▶ JOB
Lay out every line of the records below as a Markdown table with two columns, Row and Line, numbering the rows and skipping any blank lines. Leave the pictures out of the table.

- - -

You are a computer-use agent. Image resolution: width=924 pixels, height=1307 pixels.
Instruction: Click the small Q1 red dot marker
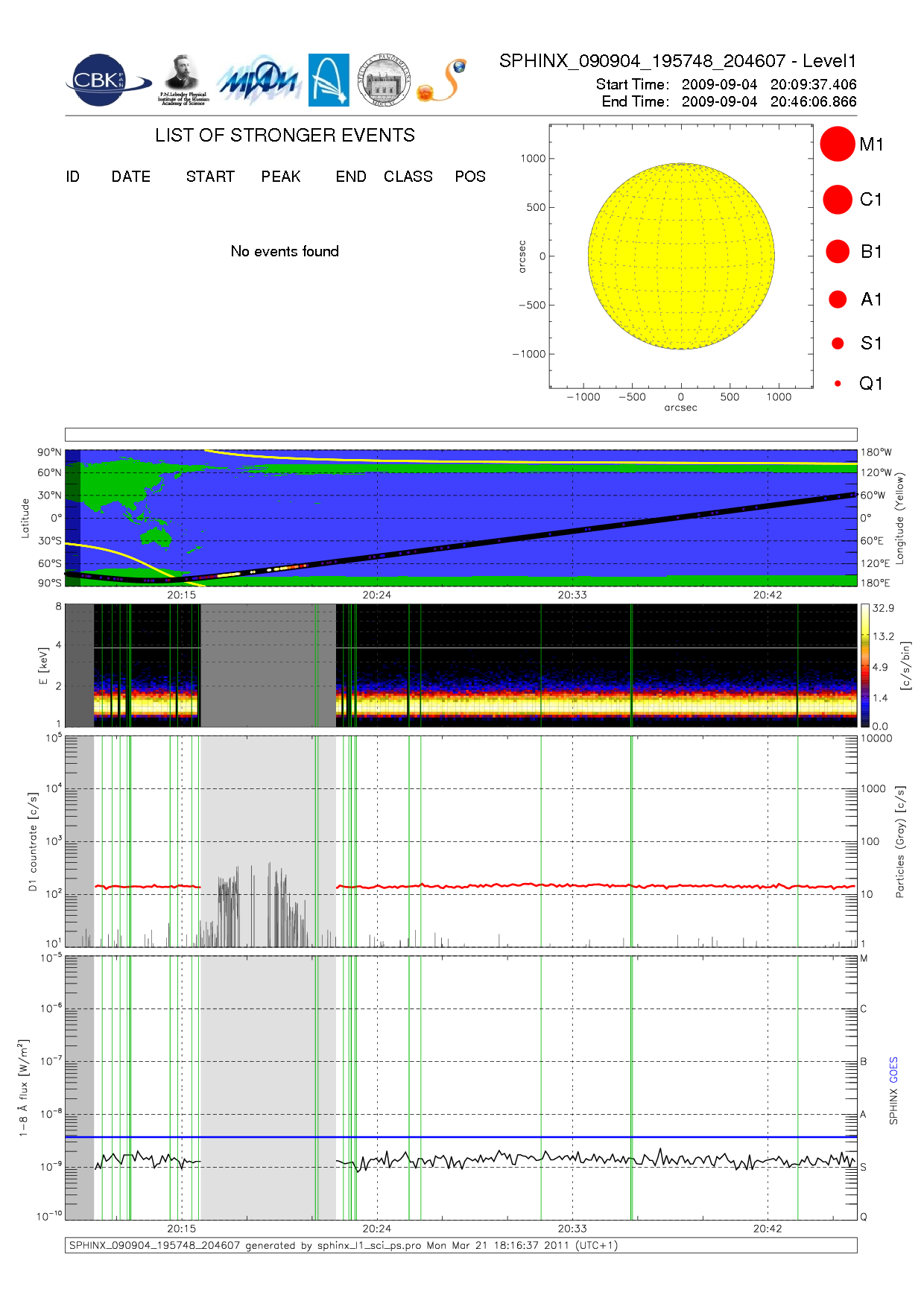[x=838, y=384]
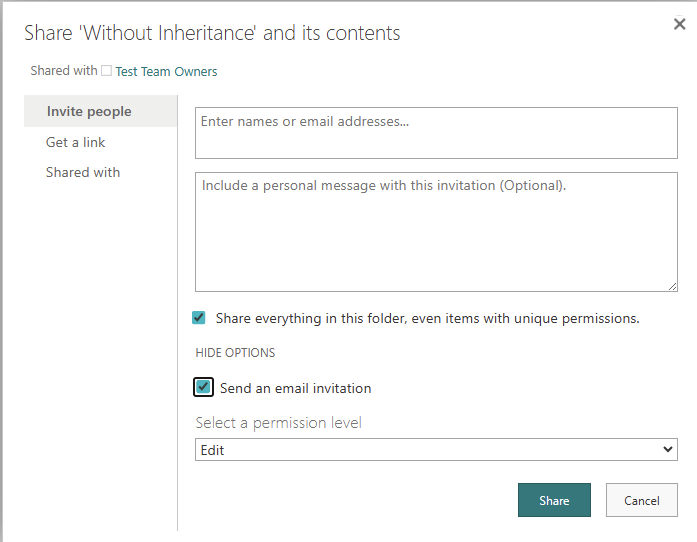Click the Test Team Owners name
This screenshot has width=697, height=542.
click(x=166, y=71)
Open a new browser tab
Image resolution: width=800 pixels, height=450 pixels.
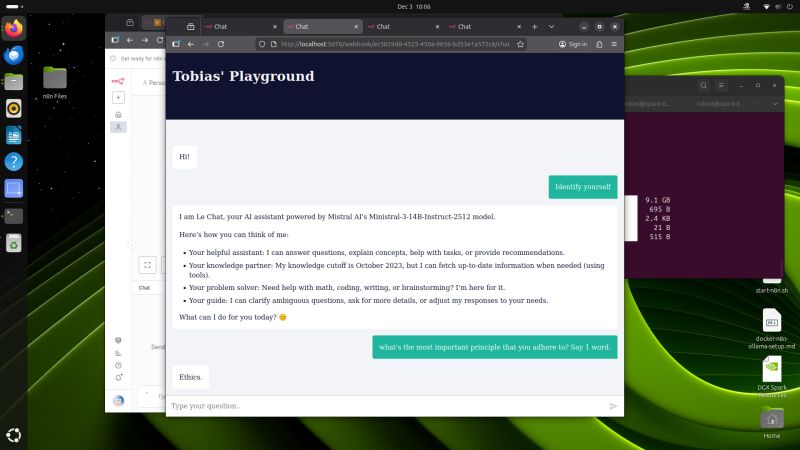click(x=534, y=27)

- - -

▶ SOLVED EXERCISE
| Row | Line |
|---|---|
| 1 | You are a computer-use agent. Image resolution: width=924 pixels, height=1307 pixels. |
| 2 | Instruction: Click the small Q1 red dot marker |
| 3 | [x=838, y=384] |
| 4 | Click the Test Team Owners name |
| 5 | This screenshot has width=697, height=542. |
| 6 | click(x=166, y=71) |
| 7 | Open a new browser tab |
| 8 | Image resolution: width=800 pixels, height=450 pixels. |
| 9 | click(x=534, y=27) |